Precisamente, una de estas viudas pondrá en evidencia la religión corrupta y falsa de estos dirigentes religiosos que, lamentablemente, siguen presentes en nuestra Iglesia. Su gesto ha pasado desapercibido para todos, pero no para Jesús. La pobre mujer ha echado en el arca de las ofrendas dos pequeñas monedas, pero Jesús llama a sus discípulos pues difícilmente encontrarán en el ambiente del templo un corazón más religioso y más solidario con los necesitados.

No nos equivoquemos, estas personas sencillas, de corazón grande y generoso que saben amar sin reservas, son lo mejor que tenemos en la Iglesia. Son las que hacen el mundo más humano, las que creen de verdad en Dios, las que mantienen vivo el Espíritu de Jesús en medio de otras actitudes religiosas falsas e interesadas. No escriben libros ni pronuncian sermones, pero son los que mantienen vivo entre nosotros el Evangelio de Jesús. De estas personas hemos de aprender a seguir a Jesús, son las que más se le parecen y conmueven su Corazón Sagrado. Su gesto nos descubre el corazón de la verdadera religión que nos dejó Cristo: confianza grande en Dios, gratuidad sorprendente, generosidad y amor solidario, sencillez y verdad.

El episodio evangélico en el que Jesús alaba a la viuda pobre nos deja avergonzados a quienes vivimos satisfechos en nuestro bienestar.
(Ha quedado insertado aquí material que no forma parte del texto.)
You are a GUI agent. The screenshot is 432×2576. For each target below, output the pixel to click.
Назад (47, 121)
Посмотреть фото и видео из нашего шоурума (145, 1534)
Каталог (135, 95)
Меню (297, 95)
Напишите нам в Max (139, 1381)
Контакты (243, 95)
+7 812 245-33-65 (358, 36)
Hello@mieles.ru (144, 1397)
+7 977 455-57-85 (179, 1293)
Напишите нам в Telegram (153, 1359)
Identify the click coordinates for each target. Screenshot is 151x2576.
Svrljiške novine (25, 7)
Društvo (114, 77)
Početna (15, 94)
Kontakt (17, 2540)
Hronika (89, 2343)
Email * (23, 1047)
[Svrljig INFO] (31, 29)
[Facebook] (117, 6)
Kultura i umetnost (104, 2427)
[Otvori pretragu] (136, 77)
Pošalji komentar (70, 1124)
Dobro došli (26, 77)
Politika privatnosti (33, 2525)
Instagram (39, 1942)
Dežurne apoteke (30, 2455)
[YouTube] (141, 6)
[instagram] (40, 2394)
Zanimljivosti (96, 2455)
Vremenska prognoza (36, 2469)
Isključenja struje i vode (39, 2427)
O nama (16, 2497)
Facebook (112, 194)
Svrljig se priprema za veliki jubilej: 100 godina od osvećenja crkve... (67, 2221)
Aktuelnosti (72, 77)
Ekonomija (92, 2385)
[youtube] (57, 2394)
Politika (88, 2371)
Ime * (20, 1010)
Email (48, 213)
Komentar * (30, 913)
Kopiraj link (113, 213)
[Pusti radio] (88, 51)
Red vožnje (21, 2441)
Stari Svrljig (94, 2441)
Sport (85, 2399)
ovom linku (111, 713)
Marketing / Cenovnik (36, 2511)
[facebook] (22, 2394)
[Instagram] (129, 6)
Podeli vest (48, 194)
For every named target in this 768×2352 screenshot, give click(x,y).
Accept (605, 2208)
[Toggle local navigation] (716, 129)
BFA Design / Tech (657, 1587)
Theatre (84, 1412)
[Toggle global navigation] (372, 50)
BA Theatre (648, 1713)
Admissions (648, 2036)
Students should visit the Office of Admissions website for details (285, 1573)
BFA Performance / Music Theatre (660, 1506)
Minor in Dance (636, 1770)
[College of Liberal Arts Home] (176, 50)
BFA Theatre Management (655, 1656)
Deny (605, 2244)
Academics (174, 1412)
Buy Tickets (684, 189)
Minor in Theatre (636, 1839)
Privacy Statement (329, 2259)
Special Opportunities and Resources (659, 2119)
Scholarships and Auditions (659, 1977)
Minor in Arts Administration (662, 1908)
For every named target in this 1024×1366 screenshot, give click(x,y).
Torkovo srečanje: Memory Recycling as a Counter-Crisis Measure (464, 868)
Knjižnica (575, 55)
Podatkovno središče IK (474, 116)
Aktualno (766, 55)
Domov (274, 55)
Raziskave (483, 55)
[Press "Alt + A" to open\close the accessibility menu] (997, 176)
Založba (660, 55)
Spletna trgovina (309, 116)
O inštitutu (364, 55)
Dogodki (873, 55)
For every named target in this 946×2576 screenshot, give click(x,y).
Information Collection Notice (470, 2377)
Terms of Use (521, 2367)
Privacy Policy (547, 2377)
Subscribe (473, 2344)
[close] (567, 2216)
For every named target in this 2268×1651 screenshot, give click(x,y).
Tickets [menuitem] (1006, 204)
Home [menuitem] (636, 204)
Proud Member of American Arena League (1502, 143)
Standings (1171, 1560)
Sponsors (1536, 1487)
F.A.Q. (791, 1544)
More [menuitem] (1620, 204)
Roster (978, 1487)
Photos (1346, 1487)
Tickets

Tal vez damos algo de lo que nos sobra, pero esta mujer que “pasa necesidad” sabe dar “todo lo que tiene para vivir”. El ejemplo de la pobre viuda es para recordarnos la importancia de la solidaridad, la compasión, y saber “padecer con” el que sufre, y que no sea sólo dar de “lo que nos sobra” porque necesitamos alimentar dentro de nosotros la ilusión de que todavía somos humanos.

Cuántas veces son los pobres los que mejor nos enseñan a vivir de manera digna y con corazón grande y generoso… Seamos auténticos como la viuda dejándonos observar y encontrar por Dios, y no como los escribas y líderes religiosos que todo el tiempo piden limosnas o hacen rifas. Parece un mercado cuando te acercas a nuestras iglesias y capillas en la Diócesis, no sigamos la religión falsa que se creó para los acomodados y convenientes, que buscan convertir a Dios en un ídolo y negocio. Tenía razón J. Cocteau: “Un vaso medio vacío de vino es también uno medio lleno, pero una mentira a medias de ningún modo es una media verdad”.

Sigamos a Jesús, Él siempre es auténtico y vital. Esta viuda no busca honores ni prestigio alguno, actúa de manera callada y humilde; no piensa en explotar a nadie, al contrario, da todo lo que tiene porque otros lo pueden necesitar. No conocemos el nombre de esta mujer ni su rostro, sólo sabemos que Jesús vio en ella un modelo para todos nosotros en la Iglesia.